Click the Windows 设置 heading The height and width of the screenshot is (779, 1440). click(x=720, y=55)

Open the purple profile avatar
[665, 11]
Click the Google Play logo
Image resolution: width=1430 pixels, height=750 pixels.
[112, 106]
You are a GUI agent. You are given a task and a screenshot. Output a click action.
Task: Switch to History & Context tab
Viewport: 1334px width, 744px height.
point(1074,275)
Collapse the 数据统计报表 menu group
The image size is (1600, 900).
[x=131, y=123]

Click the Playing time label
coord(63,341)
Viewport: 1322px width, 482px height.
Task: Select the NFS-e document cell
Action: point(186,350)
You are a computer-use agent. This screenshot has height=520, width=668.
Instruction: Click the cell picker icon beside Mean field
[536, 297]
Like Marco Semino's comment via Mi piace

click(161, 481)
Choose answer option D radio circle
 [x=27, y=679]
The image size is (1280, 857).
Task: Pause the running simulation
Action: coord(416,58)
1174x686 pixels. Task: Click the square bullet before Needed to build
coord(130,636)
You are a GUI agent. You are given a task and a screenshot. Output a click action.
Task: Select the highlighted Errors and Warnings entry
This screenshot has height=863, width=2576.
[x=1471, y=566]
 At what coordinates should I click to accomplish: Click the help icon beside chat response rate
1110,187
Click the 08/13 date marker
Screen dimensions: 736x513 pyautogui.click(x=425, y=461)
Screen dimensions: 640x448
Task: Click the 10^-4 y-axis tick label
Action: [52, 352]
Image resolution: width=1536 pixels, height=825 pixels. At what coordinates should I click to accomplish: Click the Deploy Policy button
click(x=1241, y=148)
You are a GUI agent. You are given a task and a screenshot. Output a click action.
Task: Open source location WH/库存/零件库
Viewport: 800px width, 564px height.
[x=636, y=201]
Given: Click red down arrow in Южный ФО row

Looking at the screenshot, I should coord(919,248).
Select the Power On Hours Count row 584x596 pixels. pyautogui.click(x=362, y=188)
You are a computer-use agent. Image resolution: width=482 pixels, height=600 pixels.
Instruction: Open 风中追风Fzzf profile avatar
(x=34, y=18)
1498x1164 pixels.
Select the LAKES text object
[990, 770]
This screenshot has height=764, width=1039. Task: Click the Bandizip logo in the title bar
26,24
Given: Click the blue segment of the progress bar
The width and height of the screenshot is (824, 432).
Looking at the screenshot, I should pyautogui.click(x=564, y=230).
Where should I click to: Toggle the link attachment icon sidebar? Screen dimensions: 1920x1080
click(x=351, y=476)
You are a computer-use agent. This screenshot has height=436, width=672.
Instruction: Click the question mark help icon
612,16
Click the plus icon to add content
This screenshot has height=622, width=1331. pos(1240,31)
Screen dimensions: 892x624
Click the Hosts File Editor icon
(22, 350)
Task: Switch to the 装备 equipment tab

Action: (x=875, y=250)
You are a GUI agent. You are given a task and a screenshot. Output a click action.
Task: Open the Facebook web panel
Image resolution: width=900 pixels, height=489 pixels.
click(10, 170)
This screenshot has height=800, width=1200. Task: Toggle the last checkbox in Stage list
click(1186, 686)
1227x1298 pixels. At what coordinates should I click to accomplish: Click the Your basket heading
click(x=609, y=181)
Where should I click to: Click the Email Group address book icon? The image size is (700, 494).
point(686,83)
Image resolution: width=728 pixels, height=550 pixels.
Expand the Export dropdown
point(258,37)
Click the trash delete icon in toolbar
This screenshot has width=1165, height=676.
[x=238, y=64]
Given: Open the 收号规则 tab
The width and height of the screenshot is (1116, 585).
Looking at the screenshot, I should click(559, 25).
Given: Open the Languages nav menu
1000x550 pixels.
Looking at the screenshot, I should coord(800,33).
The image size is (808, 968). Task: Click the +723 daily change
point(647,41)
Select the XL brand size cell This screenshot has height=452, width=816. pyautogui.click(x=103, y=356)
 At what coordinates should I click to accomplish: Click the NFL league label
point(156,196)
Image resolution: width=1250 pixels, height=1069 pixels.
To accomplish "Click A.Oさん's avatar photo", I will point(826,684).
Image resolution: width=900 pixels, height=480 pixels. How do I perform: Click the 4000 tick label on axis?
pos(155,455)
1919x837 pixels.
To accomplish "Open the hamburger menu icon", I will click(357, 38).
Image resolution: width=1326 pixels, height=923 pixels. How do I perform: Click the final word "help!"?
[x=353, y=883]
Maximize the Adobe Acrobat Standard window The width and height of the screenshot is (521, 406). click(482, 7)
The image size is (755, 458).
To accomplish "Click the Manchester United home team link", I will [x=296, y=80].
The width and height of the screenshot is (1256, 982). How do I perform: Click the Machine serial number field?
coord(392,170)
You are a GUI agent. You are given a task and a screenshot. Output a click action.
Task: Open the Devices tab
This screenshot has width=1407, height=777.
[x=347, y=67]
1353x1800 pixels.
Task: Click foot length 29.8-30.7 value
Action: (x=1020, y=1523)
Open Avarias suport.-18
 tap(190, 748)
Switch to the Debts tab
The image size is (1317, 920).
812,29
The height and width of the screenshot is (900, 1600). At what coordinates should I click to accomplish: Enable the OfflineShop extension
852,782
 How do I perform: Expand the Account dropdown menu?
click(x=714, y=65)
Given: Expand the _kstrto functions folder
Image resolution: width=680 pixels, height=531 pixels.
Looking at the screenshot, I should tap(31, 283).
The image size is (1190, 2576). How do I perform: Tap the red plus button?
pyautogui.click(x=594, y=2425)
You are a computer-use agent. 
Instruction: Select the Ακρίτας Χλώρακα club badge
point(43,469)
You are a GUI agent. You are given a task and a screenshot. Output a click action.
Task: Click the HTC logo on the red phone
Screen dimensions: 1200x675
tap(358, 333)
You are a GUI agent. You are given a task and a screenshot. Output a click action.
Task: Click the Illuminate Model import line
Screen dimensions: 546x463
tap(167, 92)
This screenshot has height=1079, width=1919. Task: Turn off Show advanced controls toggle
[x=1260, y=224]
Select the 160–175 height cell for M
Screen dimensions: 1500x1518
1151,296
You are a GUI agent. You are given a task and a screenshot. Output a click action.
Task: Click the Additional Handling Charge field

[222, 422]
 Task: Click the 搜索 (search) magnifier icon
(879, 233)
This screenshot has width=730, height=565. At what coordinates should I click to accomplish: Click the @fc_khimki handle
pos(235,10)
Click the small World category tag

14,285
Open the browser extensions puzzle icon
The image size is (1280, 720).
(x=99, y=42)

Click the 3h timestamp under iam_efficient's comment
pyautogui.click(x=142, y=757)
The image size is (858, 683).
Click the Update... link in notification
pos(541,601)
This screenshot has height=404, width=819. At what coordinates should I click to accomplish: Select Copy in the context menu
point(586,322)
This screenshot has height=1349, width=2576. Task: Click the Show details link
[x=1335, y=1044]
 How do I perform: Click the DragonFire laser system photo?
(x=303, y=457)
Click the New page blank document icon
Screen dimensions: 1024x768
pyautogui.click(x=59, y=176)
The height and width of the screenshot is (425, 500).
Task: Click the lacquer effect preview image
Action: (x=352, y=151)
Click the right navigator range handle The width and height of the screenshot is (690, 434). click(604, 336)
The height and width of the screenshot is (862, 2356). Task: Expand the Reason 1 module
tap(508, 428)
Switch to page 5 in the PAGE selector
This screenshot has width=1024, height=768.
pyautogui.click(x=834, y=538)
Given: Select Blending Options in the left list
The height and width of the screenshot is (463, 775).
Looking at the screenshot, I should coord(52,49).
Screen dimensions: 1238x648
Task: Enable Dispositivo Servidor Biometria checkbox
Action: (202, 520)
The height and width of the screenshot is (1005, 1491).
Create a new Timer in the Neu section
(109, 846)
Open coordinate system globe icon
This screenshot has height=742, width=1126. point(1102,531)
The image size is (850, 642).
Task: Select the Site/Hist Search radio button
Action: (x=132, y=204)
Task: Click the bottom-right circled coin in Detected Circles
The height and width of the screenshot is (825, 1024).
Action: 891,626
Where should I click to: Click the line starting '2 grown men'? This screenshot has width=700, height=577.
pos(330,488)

Assignment: Repeat each line of the data above, exactly as it appears, from the first through the line that contains "Task: Switch to History & Context tab".

Response area:
Click the Windows 设置 heading The height and width of the screenshot is (779, 1440). click(x=720, y=55)

Open the purple profile avatar
[665, 11]
Click the Google Play logo
Image resolution: width=1430 pixels, height=750 pixels.
[112, 106]
You are a GUI agent. You are given a task and a screenshot. Output a click action.
Task: Switch to History & Context tab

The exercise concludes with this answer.